A design illustration by developer APM group shows what its proposed Port House Development apartment building might look like in downtown Charlottetown. (Submitted by APM - image credit)
A design illustration by developer APM group shows what its proposed Port House Development apartment building might look like in downtown Charlottetown. (Submitted by APM - image credit)

The developer behind a new apartment building for Charlottetown's downtown is happy to see the project finally moving forward.

After three years of delays, including a challenge to the Island Regulatory Appeals Commission (IRAC), Charlottetown City Council is close to granting final approval for the Port House Development.

The developer won its IRAC appeal, and council unanimously approved an exemption to the city's zoning bylaw for how high a building can be at the project's planned location.

Final approval could come on April 9, when the motion has its second reading.

The CEO of the APM group, Tim Banks, said it's unfortunate many city projects are held up by what he called "frivolous appeals or so-called NIMBYs," he told CBC News, referring to the popular acronym for "not-in-my-back-yard" reactions to developments. "It's time for this project to move on."

Banks said construction will hopefully begin this fall on the Port House Development, which will be built on what is now a parking lot for the Polyclinic Professional Centre.

"I'm pleased that City Council and the planning department worked with us to get us where we are today," Banks said. "And I'm hoping that things will go a little more smoothly now."

The area where a 158-unit apartment building is proposed in downtown Charlottetown is currently a parking lot.
The area where a 158-unit apartment building is proposed in downtown Charlottetown is currently a parking lot.

The area where a 158-unit apartment building is proposed in downtown Charlottetown is currently a parking lot. (Laura Meader/CBC)

Building includes affordable units

The project was originally proposed as a six-storey building, but Banks said due to rising costs APM decided to increase its planned height to become more financially viable.

He said 32 of the project's 158 units — roughly one-in-five — will be rented at affordable rates below $1,000 monthly for mostly one-bedroom units.

Once completed, the building at 199 Grafton St. would offer a mix of micro-suites, one- and two-bedroom apartments, as well as a large parking area; the first two levels and an underground level will be dedicated to parking.

The cost of the project is estimated to be around $35 million, and is expected to take several years to complete. APM is working for Morris Holdings, owned by Charlottetown businessman Pat Morris.

Downtown development needed

Tim Banks said too many buildings are being built outside Charlottetown's downtown, something he described as out of line with what's happening in the rest of Canada.

He said architects have worked hard to create a design that works with the proposed site.

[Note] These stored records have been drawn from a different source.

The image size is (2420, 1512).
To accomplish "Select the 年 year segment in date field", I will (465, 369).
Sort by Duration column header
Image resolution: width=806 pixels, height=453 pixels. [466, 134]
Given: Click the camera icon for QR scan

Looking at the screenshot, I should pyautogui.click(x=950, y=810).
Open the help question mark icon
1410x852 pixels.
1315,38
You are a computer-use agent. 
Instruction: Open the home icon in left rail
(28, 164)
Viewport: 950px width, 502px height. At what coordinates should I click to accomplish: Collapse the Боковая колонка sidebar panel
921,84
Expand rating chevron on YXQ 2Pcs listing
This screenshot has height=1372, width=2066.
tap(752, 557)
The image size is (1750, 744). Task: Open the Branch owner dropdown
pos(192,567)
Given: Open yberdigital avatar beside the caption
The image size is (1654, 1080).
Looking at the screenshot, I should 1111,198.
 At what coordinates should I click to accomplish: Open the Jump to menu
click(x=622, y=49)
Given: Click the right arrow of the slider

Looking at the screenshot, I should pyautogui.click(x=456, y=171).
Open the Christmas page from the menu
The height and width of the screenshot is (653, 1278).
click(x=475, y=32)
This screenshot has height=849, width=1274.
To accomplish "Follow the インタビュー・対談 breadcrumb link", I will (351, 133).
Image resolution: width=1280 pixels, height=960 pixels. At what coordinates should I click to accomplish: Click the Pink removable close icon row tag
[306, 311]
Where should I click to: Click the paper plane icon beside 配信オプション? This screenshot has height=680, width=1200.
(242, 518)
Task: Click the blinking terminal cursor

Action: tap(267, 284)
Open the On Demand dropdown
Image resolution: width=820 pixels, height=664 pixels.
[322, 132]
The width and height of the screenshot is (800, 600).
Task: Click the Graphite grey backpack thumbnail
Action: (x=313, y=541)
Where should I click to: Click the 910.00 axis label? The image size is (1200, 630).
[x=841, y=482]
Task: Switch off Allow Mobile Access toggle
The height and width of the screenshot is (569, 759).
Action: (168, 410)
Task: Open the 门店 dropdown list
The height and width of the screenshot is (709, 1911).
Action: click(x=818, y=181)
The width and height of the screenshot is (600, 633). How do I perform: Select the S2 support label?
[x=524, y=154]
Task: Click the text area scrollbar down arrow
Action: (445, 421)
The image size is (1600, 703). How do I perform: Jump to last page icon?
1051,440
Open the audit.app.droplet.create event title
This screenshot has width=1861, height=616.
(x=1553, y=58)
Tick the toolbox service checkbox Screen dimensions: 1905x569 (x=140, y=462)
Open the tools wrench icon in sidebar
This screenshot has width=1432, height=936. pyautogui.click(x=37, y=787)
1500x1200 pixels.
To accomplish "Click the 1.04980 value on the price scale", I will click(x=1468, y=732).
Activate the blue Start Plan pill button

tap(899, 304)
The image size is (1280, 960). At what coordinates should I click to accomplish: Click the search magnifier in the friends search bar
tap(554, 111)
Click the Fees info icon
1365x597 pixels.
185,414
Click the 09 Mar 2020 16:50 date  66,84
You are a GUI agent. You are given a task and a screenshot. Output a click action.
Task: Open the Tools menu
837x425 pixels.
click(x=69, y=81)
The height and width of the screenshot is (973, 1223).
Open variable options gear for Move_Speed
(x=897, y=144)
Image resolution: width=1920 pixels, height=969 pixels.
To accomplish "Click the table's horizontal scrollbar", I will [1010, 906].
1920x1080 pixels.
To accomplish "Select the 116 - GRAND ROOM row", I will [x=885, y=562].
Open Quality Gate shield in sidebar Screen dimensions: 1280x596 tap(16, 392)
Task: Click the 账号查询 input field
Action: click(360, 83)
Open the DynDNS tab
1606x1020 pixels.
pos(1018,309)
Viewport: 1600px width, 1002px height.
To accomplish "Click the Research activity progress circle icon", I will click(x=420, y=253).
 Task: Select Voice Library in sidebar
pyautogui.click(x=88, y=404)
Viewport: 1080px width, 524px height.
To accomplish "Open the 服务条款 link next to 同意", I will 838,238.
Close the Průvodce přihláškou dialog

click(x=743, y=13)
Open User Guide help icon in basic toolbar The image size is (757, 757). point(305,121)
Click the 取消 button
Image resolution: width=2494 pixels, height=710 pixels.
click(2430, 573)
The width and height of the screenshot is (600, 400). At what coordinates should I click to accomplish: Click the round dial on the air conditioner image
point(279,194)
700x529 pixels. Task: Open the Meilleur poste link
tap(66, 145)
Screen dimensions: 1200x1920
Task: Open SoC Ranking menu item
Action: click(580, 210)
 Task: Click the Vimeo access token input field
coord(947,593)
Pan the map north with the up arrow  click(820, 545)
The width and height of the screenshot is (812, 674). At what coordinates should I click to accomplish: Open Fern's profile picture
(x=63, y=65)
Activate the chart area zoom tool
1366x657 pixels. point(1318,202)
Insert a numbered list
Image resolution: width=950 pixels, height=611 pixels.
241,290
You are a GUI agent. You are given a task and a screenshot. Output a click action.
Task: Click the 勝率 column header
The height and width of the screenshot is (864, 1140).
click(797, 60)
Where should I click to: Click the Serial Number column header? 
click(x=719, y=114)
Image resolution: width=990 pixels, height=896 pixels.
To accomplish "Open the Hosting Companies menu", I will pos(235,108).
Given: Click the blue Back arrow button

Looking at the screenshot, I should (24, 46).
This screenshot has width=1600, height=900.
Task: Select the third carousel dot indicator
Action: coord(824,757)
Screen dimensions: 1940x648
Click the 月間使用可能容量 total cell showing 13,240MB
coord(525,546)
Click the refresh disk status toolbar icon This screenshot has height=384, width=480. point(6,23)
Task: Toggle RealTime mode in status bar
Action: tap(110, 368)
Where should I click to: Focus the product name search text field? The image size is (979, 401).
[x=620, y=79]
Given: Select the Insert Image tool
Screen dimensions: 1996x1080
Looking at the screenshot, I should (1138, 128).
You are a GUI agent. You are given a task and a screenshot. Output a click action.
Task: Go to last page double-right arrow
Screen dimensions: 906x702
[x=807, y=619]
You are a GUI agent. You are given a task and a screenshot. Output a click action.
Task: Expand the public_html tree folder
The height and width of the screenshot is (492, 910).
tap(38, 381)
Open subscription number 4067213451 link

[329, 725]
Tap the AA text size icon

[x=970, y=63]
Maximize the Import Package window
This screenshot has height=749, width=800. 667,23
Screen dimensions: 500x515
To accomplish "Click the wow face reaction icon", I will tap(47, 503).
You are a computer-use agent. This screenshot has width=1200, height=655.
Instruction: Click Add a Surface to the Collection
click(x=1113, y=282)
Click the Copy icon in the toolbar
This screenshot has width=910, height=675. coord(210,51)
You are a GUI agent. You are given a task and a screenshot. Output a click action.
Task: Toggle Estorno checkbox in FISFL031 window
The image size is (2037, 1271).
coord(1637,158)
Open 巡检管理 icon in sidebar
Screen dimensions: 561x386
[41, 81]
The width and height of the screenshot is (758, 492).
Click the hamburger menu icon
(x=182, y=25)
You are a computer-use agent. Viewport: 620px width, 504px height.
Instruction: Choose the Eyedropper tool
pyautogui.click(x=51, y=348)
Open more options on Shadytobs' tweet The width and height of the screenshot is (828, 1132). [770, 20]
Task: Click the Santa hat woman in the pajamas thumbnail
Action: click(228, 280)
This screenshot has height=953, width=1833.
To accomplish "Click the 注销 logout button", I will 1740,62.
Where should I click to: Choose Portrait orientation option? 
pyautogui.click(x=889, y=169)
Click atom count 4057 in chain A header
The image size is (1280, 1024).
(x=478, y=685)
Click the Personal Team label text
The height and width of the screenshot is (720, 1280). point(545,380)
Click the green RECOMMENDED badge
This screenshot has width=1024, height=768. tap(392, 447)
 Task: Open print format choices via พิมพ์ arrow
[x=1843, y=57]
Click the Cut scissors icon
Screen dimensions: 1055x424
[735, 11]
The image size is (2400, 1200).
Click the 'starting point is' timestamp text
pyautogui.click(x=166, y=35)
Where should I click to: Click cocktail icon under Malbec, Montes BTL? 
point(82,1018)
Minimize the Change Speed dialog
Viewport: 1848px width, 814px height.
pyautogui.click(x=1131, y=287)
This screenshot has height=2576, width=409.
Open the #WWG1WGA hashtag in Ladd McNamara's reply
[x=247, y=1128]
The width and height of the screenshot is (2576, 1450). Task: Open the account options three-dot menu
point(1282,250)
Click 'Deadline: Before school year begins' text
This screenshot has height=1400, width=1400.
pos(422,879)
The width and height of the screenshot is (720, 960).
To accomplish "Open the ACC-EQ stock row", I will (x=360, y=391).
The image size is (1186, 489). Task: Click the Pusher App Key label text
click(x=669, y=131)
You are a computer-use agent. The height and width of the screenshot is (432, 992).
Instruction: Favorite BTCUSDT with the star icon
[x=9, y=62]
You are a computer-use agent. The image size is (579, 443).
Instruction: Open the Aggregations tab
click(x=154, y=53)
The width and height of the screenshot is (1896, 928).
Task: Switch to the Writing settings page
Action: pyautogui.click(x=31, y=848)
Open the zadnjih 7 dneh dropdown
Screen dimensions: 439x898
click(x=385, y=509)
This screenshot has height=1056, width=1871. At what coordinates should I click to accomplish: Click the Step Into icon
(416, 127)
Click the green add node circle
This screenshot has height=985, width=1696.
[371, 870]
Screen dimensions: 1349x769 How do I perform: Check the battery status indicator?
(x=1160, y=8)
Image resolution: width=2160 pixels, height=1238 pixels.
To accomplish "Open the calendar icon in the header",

Banks added the new building will revitalize the surrounding area, which he said needs to adapt.

"I think it has to evolve," he said. "Heritage has to work with new design."

He said restrictions in place meant to protect historic parts of Charlottetown's downtown have in some cases led to areas stagnating.

"There is opportunity in our downtown core," Banks said, adding that allowing more large apartment buildings bring in more people, support local businesses, and make the area more vibrant.

Still several steps before green light

In an emailed statement to CBC, a city spokesperson said after second and final reading, there will be a 21-day appeal period, during which the application is open to appeal to IRAC; the last day to file such an appeal is April 30.

The bylaw also requires the Minister of Housing, Land and Communities to sign off on the city's decision.

Charlottetown's spokesperson said in future other, taller apartment buildings might be considered to address the city's housing needs, but no specific locations have yet been identified for such developments.